> **Collected data**:
┄┄┄┄┄┄┄┄┄┄
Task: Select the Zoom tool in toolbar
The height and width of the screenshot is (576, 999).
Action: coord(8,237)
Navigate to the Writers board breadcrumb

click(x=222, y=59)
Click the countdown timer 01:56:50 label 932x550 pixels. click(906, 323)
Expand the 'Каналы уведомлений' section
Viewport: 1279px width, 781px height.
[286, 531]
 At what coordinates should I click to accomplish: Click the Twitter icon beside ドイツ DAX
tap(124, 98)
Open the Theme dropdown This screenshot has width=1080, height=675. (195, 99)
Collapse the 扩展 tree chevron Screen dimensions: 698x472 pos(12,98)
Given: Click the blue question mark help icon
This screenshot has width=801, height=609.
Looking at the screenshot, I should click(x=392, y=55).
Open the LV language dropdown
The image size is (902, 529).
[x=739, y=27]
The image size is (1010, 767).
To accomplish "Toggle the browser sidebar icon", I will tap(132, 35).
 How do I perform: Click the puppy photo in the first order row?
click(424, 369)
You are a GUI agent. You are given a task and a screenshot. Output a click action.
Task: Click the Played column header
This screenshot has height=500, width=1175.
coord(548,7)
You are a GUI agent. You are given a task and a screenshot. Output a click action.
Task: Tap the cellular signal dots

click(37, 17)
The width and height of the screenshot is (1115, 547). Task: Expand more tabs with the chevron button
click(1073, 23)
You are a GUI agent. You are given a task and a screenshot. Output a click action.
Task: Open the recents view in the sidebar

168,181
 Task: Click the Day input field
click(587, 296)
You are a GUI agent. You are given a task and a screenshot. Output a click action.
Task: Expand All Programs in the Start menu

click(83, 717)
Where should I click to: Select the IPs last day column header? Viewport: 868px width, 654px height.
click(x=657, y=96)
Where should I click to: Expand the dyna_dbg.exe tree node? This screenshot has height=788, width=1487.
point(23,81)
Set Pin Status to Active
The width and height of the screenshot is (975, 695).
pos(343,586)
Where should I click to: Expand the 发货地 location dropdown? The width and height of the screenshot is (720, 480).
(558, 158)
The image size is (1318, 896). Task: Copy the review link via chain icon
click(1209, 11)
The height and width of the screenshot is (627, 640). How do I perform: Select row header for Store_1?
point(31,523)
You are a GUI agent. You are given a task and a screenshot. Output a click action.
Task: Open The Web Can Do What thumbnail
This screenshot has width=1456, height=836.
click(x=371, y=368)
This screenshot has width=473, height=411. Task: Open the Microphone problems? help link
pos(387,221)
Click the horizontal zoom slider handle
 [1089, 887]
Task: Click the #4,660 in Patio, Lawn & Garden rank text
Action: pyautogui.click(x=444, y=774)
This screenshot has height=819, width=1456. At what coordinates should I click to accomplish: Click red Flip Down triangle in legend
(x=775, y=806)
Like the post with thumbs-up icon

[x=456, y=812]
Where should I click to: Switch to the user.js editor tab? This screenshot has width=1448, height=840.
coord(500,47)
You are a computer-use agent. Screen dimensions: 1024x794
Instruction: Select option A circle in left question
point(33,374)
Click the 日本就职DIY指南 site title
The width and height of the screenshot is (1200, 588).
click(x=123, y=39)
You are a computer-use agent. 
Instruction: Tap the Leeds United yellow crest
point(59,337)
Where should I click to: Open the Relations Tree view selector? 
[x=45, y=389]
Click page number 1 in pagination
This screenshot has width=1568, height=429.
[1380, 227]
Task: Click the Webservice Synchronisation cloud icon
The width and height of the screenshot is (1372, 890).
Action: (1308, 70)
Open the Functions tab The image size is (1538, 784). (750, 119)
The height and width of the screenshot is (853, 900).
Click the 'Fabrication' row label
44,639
┄┄┄┄┄┄┄┄┄┄
> **Work required**: Copy out every line of the records above word for word, with nothing changed.

> **Answer below**:
Task: Select the Zoom tool in toolbar
The height and width of the screenshot is (576, 999).
Action: coord(8,237)
Navigate to the Writers board breadcrumb

click(x=222, y=59)
Click the countdown timer 01:56:50 label 932x550 pixels. click(906, 323)
Expand the 'Каналы уведомлений' section
Viewport: 1279px width, 781px height.
[286, 531]
 At what coordinates should I click to accomplish: Click the Twitter icon beside ドイツ DAX
tap(124, 98)
Open the Theme dropdown This screenshot has width=1080, height=675. (195, 99)
Collapse the 扩展 tree chevron Screen dimensions: 698x472 pos(12,98)
Given: Click the blue question mark help icon
This screenshot has width=801, height=609.
Looking at the screenshot, I should click(x=392, y=55).
Open the LV language dropdown
The image size is (902, 529).
[x=739, y=27]
The image size is (1010, 767).
To accomplish "Toggle the browser sidebar icon", I will tap(132, 35).
 How do I perform: Click the puppy photo in the first order row?
click(424, 369)
You are a GUI agent. You are given a task and a screenshot. Output a click action.
Task: Click the Played column header
This screenshot has height=500, width=1175.
coord(548,7)
You are a GUI agent. You are given a task and a screenshot. Output a click action.
Task: Tap the cellular signal dots

click(37, 17)
The width and height of the screenshot is (1115, 547). Task: Expand more tabs with the chevron button
click(1073, 23)
You are a GUI agent. You are given a task and a screenshot. Output a click action.
Task: Open the recents view in the sidebar

168,181
 Task: Click the Day input field
click(587, 296)
You are a GUI agent. You are given a task and a screenshot. Output a click action.
Task: Expand All Programs in the Start menu

click(83, 717)
Where should I click to: Select the IPs last day column header? Viewport: 868px width, 654px height.
click(x=657, y=96)
Where should I click to: Expand the dyna_dbg.exe tree node? This screenshot has height=788, width=1487.
point(23,81)
Set Pin Status to Active
The width and height of the screenshot is (975, 695).
pos(343,586)
Where should I click to: Expand the 发货地 location dropdown? The width and height of the screenshot is (720, 480).
(558, 158)
The image size is (1318, 896). Task: Copy the review link via chain icon
click(1209, 11)
The height and width of the screenshot is (627, 640). How do I perform: Select row header for Store_1?
point(31,523)
You are a GUI agent. You are given a task and a screenshot. Output a click action.
Task: Open The Web Can Do What thumbnail
This screenshot has width=1456, height=836.
click(x=371, y=368)
This screenshot has width=473, height=411. Task: Open the Microphone problems? help link
pos(387,221)
Click the horizontal zoom slider handle
 [1089, 887]
Task: Click the #4,660 in Patio, Lawn & Garden rank text
Action: pyautogui.click(x=444, y=774)
This screenshot has height=819, width=1456. At what coordinates should I click to accomplish: Click red Flip Down triangle in legend
(x=775, y=806)
Like the post with thumbs-up icon

[x=456, y=812]
Where should I click to: Switch to the user.js editor tab? This screenshot has width=1448, height=840.
coord(500,47)
You are a computer-use agent. Screen dimensions: 1024x794
Instruction: Select option A circle in left question
point(33,374)
Click the 日本就职DIY指南 site title
The width and height of the screenshot is (1200, 588).
click(x=123, y=39)
You are a computer-use agent. 
Instruction: Tap the Leeds United yellow crest
point(59,337)
Where should I click to: Open the Relations Tree view selector? 
[x=45, y=389]
Click page number 1 in pagination
This screenshot has width=1568, height=429.
[1380, 227]
Task: Click the Webservice Synchronisation cloud icon
The width and height of the screenshot is (1372, 890).
Action: (1308, 70)
Open the Functions tab The image size is (1538, 784). (750, 119)
The height and width of the screenshot is (853, 900).
Click the 'Fabrication' row label
44,639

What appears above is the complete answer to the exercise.